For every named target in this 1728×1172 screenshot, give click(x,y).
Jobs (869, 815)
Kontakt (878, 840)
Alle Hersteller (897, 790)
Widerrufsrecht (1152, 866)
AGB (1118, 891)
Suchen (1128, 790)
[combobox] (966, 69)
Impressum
--------------------------------------------------
(Work order)
An exact copy of all the material is what is needed.

(Answer space)
For every named target in this 1728×1172 screenshot, give click(x,y).
Jobs (869, 815)
Kontakt (878, 840)
Alle Hersteller (897, 790)
Widerrufsrecht (1152, 866)
AGB (1118, 891)
Suchen (1128, 790)
[combobox] (966, 69)
Impressum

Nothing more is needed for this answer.